[e2e] Error: "tls: failed to verify certificate: x509: certificate signed by unknown authority"

[peppi-lotta]

Which jobs are flaking?

periodic-cluster-api-e2e-mink8s-release-1-11
periodic-cluster-api-e2e-latestk8s-main
periodic-cluster-api-e2e-release-1-11

Which tests are flaking?

• capi-e2e [It] When following the Cluster API quick-start with dualstack and ipv4 primary [IPv6] Should create a workload cluster [IPv6]
• capi-e2e [It] When following the Cluster API quick-start Should create a workload cluster
• capi-e2e [It] When following the Cluster API quick-start with v1beta1 ClusterClass [ClusterClass] Should create a workload cluster [ClusterClass]
• When testing Cluster API working on self-hosted clusters using ClusterClass with a HA control plane [ClusterClass] Should pivot the bootstrap cluster to a self-hosted cluster [ClusterClass]
• capi-e2e [It] When testing Cluster API working on self-hosted clusters using ClusterClass [ClusterClass] Should pivot the bootstrap cluster to a self-hosted cluster [ClusterClass]

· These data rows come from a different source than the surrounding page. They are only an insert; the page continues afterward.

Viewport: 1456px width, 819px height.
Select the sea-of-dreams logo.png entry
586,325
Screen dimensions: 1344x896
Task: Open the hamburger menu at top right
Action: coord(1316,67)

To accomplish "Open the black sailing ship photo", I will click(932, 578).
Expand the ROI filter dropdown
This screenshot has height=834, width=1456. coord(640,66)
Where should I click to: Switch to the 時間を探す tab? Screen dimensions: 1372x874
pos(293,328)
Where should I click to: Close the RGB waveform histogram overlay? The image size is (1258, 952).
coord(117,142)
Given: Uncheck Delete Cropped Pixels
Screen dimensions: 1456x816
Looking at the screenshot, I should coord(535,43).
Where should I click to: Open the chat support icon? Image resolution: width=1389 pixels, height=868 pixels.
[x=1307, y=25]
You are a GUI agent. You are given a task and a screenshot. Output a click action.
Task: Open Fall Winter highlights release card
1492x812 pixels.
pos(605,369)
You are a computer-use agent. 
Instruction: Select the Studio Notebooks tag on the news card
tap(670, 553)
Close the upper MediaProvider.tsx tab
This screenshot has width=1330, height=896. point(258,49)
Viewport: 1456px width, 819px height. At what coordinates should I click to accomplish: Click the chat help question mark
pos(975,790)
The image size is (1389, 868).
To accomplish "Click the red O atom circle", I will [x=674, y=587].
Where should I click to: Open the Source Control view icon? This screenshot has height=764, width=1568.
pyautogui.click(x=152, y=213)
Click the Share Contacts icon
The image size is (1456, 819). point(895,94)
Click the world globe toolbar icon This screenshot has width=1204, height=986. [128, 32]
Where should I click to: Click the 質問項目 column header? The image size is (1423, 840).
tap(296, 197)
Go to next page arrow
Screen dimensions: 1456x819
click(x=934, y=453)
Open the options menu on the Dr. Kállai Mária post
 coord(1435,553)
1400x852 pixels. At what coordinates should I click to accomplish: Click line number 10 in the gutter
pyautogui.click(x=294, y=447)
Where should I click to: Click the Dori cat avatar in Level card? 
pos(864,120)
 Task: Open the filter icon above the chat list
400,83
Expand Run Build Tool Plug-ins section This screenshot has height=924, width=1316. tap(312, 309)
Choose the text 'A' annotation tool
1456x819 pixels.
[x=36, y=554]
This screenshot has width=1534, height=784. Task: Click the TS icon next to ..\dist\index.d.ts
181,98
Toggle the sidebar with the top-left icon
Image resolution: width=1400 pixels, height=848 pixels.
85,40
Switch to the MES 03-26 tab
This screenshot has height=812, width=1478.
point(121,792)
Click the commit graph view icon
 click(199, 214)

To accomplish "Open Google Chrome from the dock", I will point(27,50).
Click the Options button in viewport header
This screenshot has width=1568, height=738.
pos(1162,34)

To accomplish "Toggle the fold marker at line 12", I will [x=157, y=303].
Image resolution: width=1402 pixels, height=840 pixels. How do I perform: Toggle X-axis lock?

Since when has it been flaking?

Jan 23 2026

Testgrid link

https://storage.googleapis.com/k8s-triage/index.html?text=tls%3A%20failed%20to%20verify%20certificate&job=.*cluster-api&xjob=.*-provider-

Reason for failure (if possible)

Failure to call webhook because of tls: failed to verify certificate: x509: certificate signed by unknown authority

Anything else we need to know?

First occurrence is Jan 23 2026 but the error peaked Jan 28 and Feb 3 with multiple errors per day

I noticed cert-manager bump was merged around the time the first peak happened
#13279
#13278
#13277

Label(s) to be applied

/kind flake
One or more /area label. See https://github.com/kubernetes-sigs/cluster-api/labels?q=area for the list of labels.

[peppi-lotta]

@tsj-30 as discussed in the CI-meeting today, you could take a look at this one. For example check if local reproduction is possible and is there a clear error message in the logs :)

[tsj-30]

Hey @peppi-lotta ,
I tried to repro the issue in my local, wasn't able to repro it.
Will try to do RCA and update here.
Thanks. 😄

[tsj-30]

RCA for https://prow.k8s.io/view/gs/kubernetes-ci-logs/logs/periodic-cluster-api-e2e-release-1-11/2023010815933681664

Failure summary:

• The failing test was the self-hosted ClusterClass scenario.
• Worker MachineDeployment self-hosted-mh0n08-md-0-mkrch never became available (0/1 replicas), so the test timed out waiting for a worker node.

Evidence:

• build-log.txt: MachineDeployment self-hosted-mh0n08-md-0-mkrch: 0 available replicas, at least 1 required.
• DockerMachine status for self-hosted-mh0n08-md-0-mkrch-xd6qk-msq6f: BootstrapExecSucceeded=False, message: Failed to exec DockerMachine bootstrap.
• CAPD manager log shows kubeadm join failed and timed out while waiting for kubelet health:
  unable to start the kubelet service: [exit status 1]
operation cancelled: context deadline exceeded.
• Worker journal.log shows repeated kubelet startup failure:
  ERROR: this script needs /sys/fs/cgroup/cgroup.procs to be empty (for writing the top-level cgroup.subtree_control).

Conclusion:

• This is a worker bootstrap failure in CAPD/kind due to kubelet/cgroup initialization failure, which prevented node registration and caused MachineDeployment availability timeout.